Facebook
Pastorin Nora Steen
18.06.2011 22:10

15 Jahre ist es jetzt her. Da habe ich jede Woche richtige Briefe geschrieben. Also, so auf Papier und mit der Hand, um mit meiner Familie und mit Freunden Kontakt zu halten! Ich habe damals in einem Dorf in Südindien gearbeitet – und Internet gab es dort nicht. Die Briefe haben manchmal drei Wochen gebraucht, um in Deutschland anzukommen.

Mittlerweile schreibe ich leider kaum noch echte Briefe. Meist sind es E-Mails oder Nachrichten im Sozialen Netzwerk Facebook, mit denen ich Kontakt zu meinen Bekannten in aller Welt halte. Das geht zwar schneller, aber das Glücksgefühl, einen Brief von einem lieben Menschen im Briefkasen zu finden, das ist damit natürlich verloren gegangen.

Schleichend hat sich da also etwas verändert – innerhalb weniger Jahre nur – vom Briefeschreiben zu Kurznachrichten im Internet. Mittlerweile sind es über 600 Millionen Menschen weltweit, die ein Facebook-Konto besitzen, darunter knapp 20 Millionen Deutsche.

Ich bin eine davon: Ich nutze Facebook vor allem, um Kontakt zu befreundeten Christen in aller Welt zu halten. Ich teile ihre Freude, wenn ein Kind geboren ist oder ich bete mit ihnen, wenn in ihrem Land ein Bürgerkrieg ausbricht. Ohne Facebook wären viele dieser Beziehungen sicherlich schon lange abgebrochen.

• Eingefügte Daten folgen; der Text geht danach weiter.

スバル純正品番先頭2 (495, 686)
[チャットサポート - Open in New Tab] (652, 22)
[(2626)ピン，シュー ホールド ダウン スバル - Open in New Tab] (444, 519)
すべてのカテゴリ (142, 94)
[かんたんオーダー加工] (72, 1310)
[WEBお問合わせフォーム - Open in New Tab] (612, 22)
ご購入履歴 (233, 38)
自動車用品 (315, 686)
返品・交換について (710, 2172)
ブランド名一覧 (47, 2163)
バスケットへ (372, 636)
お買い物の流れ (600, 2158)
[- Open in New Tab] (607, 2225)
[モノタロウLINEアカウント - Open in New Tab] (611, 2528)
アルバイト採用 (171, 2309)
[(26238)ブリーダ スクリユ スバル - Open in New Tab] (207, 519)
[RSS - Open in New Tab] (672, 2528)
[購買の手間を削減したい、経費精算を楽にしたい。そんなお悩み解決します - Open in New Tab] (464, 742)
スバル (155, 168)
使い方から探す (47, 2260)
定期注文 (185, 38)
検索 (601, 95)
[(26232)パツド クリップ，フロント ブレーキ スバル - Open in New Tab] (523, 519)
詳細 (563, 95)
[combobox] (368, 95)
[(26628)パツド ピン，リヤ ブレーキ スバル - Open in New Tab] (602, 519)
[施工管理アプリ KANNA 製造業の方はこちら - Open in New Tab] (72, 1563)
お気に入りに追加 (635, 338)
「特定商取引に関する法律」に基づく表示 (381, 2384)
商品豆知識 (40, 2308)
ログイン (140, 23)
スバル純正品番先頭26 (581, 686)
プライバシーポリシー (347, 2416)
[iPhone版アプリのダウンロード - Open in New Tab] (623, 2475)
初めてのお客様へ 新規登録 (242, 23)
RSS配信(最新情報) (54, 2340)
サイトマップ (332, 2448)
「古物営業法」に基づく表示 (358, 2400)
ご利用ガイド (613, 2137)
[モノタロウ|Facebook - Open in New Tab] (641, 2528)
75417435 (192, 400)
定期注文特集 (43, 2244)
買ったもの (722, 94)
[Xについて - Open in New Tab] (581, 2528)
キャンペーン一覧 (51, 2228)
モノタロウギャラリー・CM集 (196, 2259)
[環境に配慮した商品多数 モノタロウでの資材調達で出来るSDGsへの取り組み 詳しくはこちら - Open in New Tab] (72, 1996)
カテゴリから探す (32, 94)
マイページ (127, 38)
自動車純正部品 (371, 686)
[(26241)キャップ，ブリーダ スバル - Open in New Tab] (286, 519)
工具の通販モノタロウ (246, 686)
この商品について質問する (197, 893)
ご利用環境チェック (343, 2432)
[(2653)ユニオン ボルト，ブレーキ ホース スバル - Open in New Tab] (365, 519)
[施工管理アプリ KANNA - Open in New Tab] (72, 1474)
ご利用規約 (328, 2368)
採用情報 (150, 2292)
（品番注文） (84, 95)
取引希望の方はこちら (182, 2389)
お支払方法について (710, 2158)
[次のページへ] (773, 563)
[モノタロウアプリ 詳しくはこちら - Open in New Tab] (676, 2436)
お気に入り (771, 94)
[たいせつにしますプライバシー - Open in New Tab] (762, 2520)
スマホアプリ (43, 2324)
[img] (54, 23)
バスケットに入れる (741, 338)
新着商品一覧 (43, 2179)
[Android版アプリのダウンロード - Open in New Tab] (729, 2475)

Und dennoch: So wunderbar es auch ist, über alle Kontinente und Zeitzonen hinweg einander am Leben teilhaben zu lassen – die Schattenseiten sind mit Händen zu greifen: Denn je selbstverständlicher unser Zweitleben in der virtuellen Welt ist, desto sorgloser wird auch unser Umgang mit privaten Informationen. Die geschützte Atmosphäre, die uns Facebook vorgaukelt, ist beileibe nicht privat. Für Facebook sind wir Werbekunden, deren Interessen und Vorlieben gewinnbringend weiter verkauft werden.

Außerdem verwischt sich auch der Begriff von Freundschaft. Zwischen Facebook-Freunden und echten Freunden gibt es doch immer noch einen himmelweiten Unterschied! Nur so kann ich mir erklären, dass Jugendliche aus Spaß oder aus Versehen zehntausende unbekannte Facebook-Freunde zu ihrer Geburtstagsparty einladen und das Ganze eskaliert dann wie jüngst bei Thessa in Hamburg. Was im Internet als Witz gilt, weil es ja nicht wirklich "echt" ist, kann im echten Leben schnell zum Mobbing werden.

Und dennoch, trotz all dieser Skepsis: Ich finde sie großartig, die medialen Möglichkeiten des 21. Jahrhunderts! Denn auch den christlichen Glauben kann man doch nur in Gemeinschaft leben, und nicht allein zurückgezogen im stillen Kämmerlein. Wir zwei Milliarden Christen sollten uns also Netzwerke wie Facebook durchaus zunutze machen. Wir könnten uns darüber verabreden, wie wir uns gemeinsam in unseren Ländern für mehr Gerechtigkeit und Frieden einstehen. Wie das ganz konkret werden kann, das haben wir ja gerade bei den Revolutionen im Nahen Osten gesehen: Menschen haben sich unter anderem über Facebook darüber ausgetauscht, wie ihre eigene Vision von einer lebenswerten Gesellschaft aussieht. Natürlich: Auf die Straße gehen mussten sie dann schon noch höchstpersönlich. Denn das Internet kann niemals wirkliches Leben ersetzen.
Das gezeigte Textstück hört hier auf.